PAGE TEXT -
A student of Dvorak's who developed his own style like another contemporary, Josef Suk. He's regarded as one of the finest Czech composers of his time.

Have you guys heard of him or his music?


----------



## Tapkaara

I have never heard of him, but he looks like Mahler.


----------



## Mirror Image

Tapkaara said:


> I have never heard of him.


Well, Tapkaara, now you have! 

I've been looking around for some of his recordings and they are few and far between. It looks like Libor Pesek is the way to go, but alas, these recordings are too expensive right now.


----------



## bassClef

I've seen a few of his CDs in the music shops here in Prague, but I must admit I've never dipped my toe in.

There's only 4 here in a Czech online music store:
http://www.cdmusic.cz/inshop/scripts/set.asp?Level=98

There's more on Amazon and they are not too expensive.


----------



## Mirror Image

jezbo said:


> I've seen a few of his CDs in the music shops here in Prague, but I must admit I've never dipped my toe in.

MATERIAL PROVIDED -
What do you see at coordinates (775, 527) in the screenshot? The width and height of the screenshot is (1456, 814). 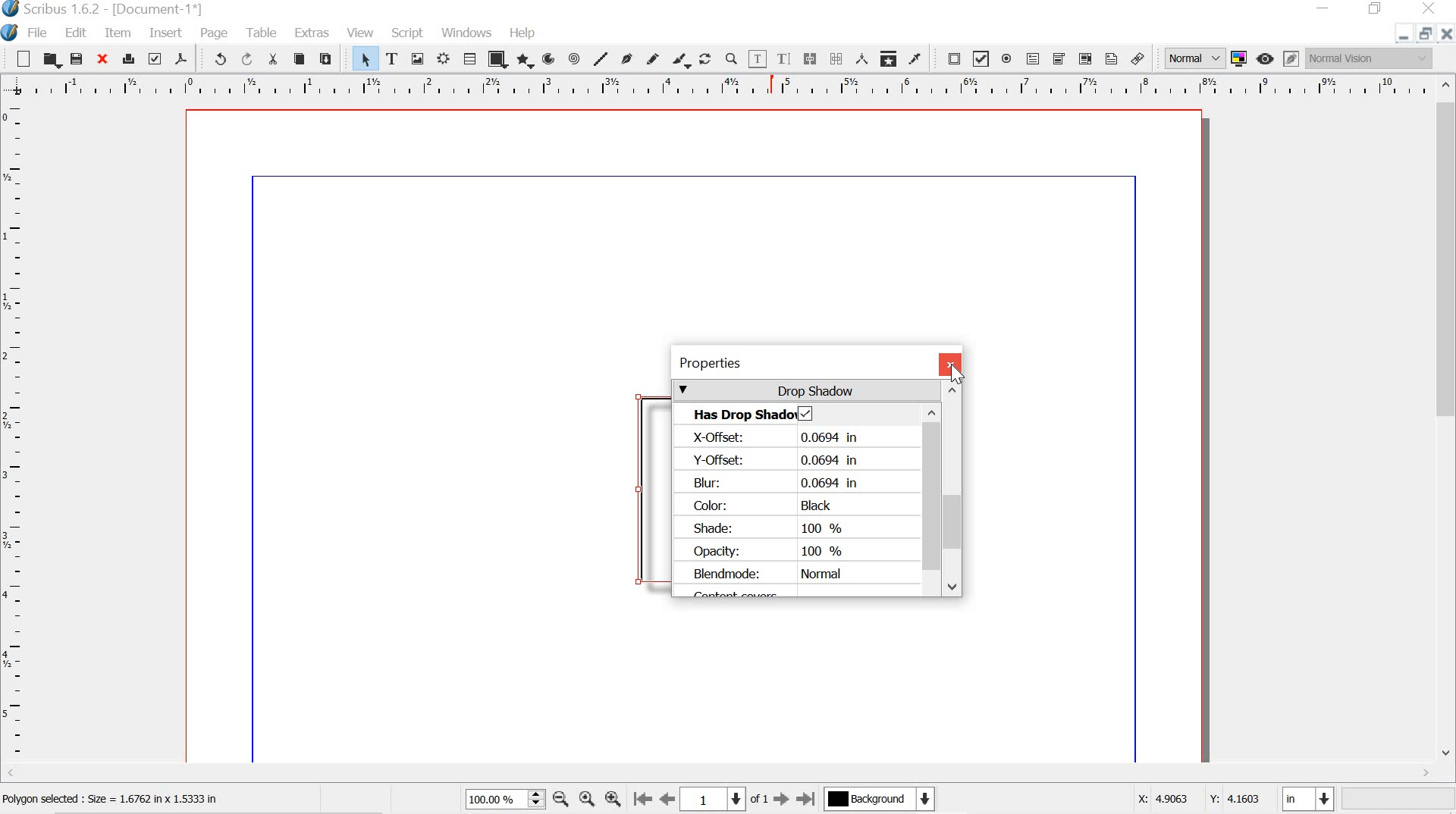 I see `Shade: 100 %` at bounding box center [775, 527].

* * *

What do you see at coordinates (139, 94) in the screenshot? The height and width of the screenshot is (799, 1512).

JOB - Change "finest" to "greatest" in the forum thread about a Czech composer, starting at "A student of" and ending at "or his music?", and write out that part.

SOLVED EXERCISE -
A student of Dvorak's who developed his own style like another contemporary, Josef Suk. He's regarded as one of the greatest Czech composers of his time.

Have you guys heard of him or his music?